Following the event, Andres celebrated the “win” on Instagram and posted that he took “every masters record and two unofficial world masters records.” Andres also announced that he recently turned 40, putting him in the Masters 1 category.


“I don’t care about records. I care about being there with my friends,” he wrote.

In a resurfaced video, Andres mocks the women in his powerlifting category.


"Why is women's bench so bad?" he asked. "I mean, not compared to me. We all know I'm a tranny freak, so that doesn't count."


“And no, we’re not talking about Mackenzie Lee,” he continued. “She’s got little T-Rex arms, and she’s like 400 pounds of chest muscle apparently. I mean, standard bench in powerlifting competition for women. I literally don’t understand why it’s so bad.”


Riley Gaines, ex-swimmer and advocate for protecting women’s sports, responded to the resurfaced video, calling Andres’s record a “mediocre lift by a mediocre male powerlifter.”


“Being a woman or a female athlete doesn't mean we’re inferior or not capable of accomplishing incredible things, but it means we’re different to men,” she said. “And that’s exactly why the women’s sporting category was ever even created.”

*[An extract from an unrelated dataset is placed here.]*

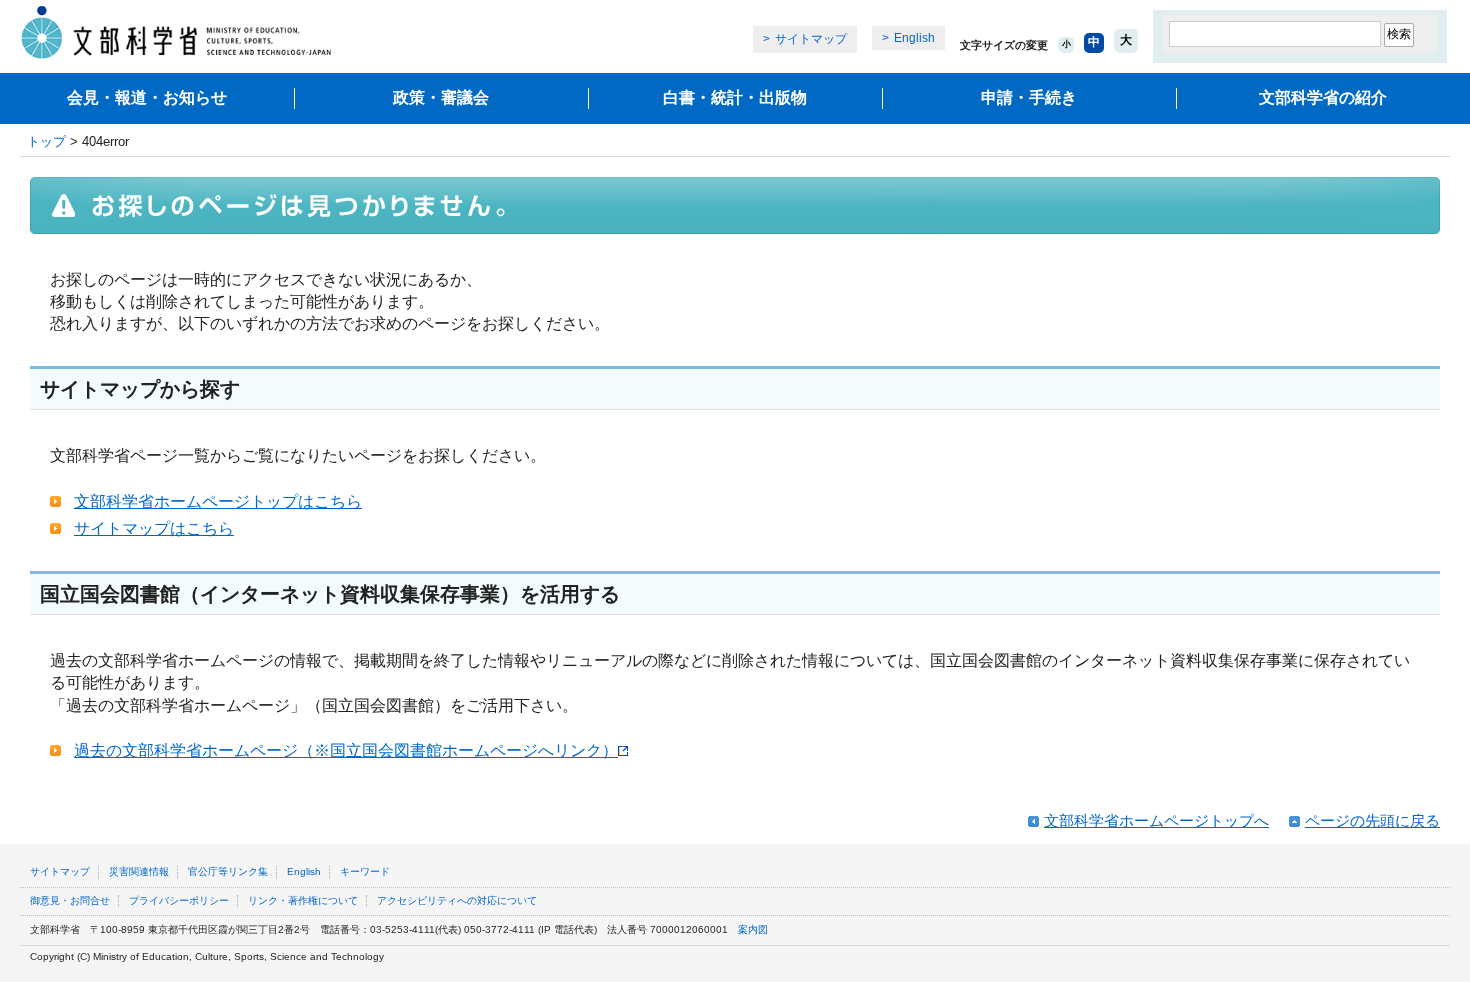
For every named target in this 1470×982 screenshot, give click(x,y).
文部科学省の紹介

“We deserve to be recognized and celebrated based off of those physical ceilings and our own uniqueness,” she added.


Andres’s act of stealing titles away from females in women’s sports is another example of how allowing men to compete in women’s sports completely diminishes the effort of females who have trained for years to compete.


Men and women have separate biological makeups, and no matter how many suppressants Andres takes, he will always have a physical advantage that women don’t.


I do not believe this was the idea feminists had when they were fighting to uplift and protect women’s spaces.